Lower Lakes and the Drought
By Trevor Harden, Clayton resident, 30 July 2009
Some thoughts after considering the facts:
Most of the ‘protest’ noise being made by the ‘action groups’ is about how bad things are down here - and we all agree about that! It is terrible.
But where the protesters depart from logic and the facts, is where they try to blame some government conspiracy for ‘doing this to the environment’ and ‘to them’.
Because the government won’t do what they want, they accuse them of arrogance and stupidity and of not caring for the community or the environment – but maybe what they want just doesn’t make sense.
No-one blamed the government for the 1956 floods (or for Cyclone Tracey) - that would have been ridiculous.
To blame the government for this extremely severe drought is equally ridiculous.
The Murray Darling system is extremely variable with inflow in more than half of all years being either well above average or well below. Occasionally there are extremely high inflow years (big floods) or extremely low inflow years (droughts).
This drought is a record in both severity and length – and it is continuing.
Governments are clearly responding to the situation – not creating it. Why would anyone want to take this action if it wasn’t necessary. Desperate action to save what can be saved in these desperate times.
The environmental crisis is a very obvious fact – emptying lakes – wetlands becoming dry lands – but what has the government actually done to cause this? –and to generate such vehement criticism.
They can’t blame the Wellington Weir – it hasn’t been built yet. They can’t blame the regulator – it has not yet been completed.
They can’t even blame the irrigators upstream because there has not been enough water for them either – only one third of the entitlement cap (which we all agree is too much and needs fixing for the future) was taken out last year – a huge reduction.

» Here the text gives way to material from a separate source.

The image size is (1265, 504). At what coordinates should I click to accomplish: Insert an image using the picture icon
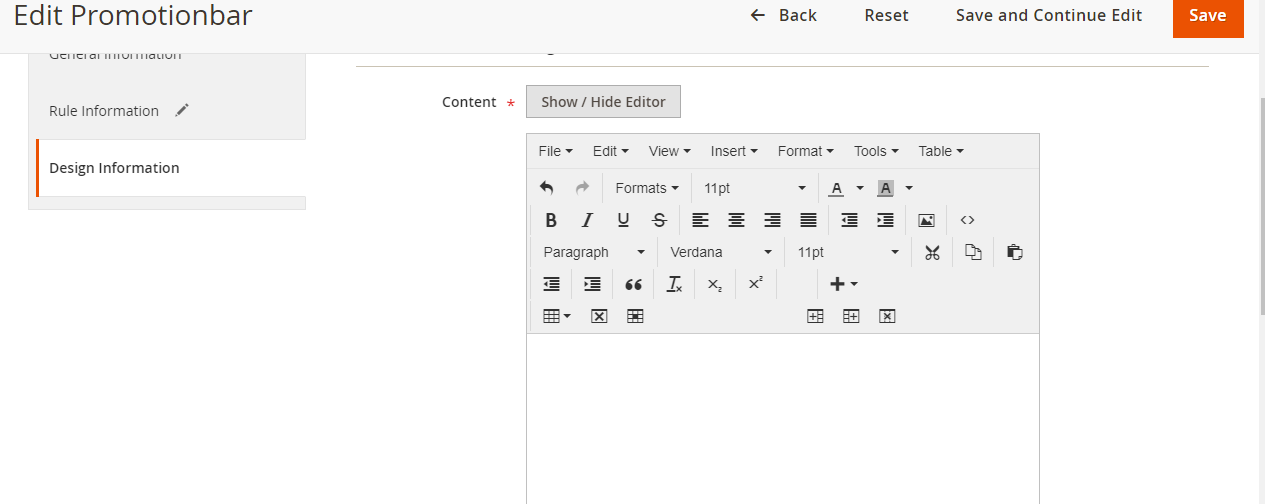point(926,220)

They claim that the government is exaggerating the acid threat but the evidence is clear and acid corrosion of structures from windblown lakebed dust is also a fact.
The water shortfall created by the drought has become the overwhelming causal factor for the crisis we see before us – diversion upstream has become minor in comparison – the numbers tell the story – but the protest groups are in drought denial – they want to blame the government.
An (unwarranted?) fixation on fresh water has prevented a natural return to an estuarine wetland system with a varying salinity mix between sea water at the mouth and freshwater at Wellington – it is only the barrages preventing this from happening.
An estuarine wetland at sea level would be a valuable habitat for migrating birds – a grassy exposed lakebed is not a wetland but a dryland habitat – of no value to the birds.
People already distressed and anxious about the drought and its effects are emotionally vulnerable to the ‘action group’ conspiracy accusations – and it winds up the emotion to extreme levels. Depression and anger lead to antisocial behaviour – already evident in our community.
Responsible, objective media treatment is vital - to dampen down the irrational and dysfunctional emotion being generated by the activists and the political opportunists.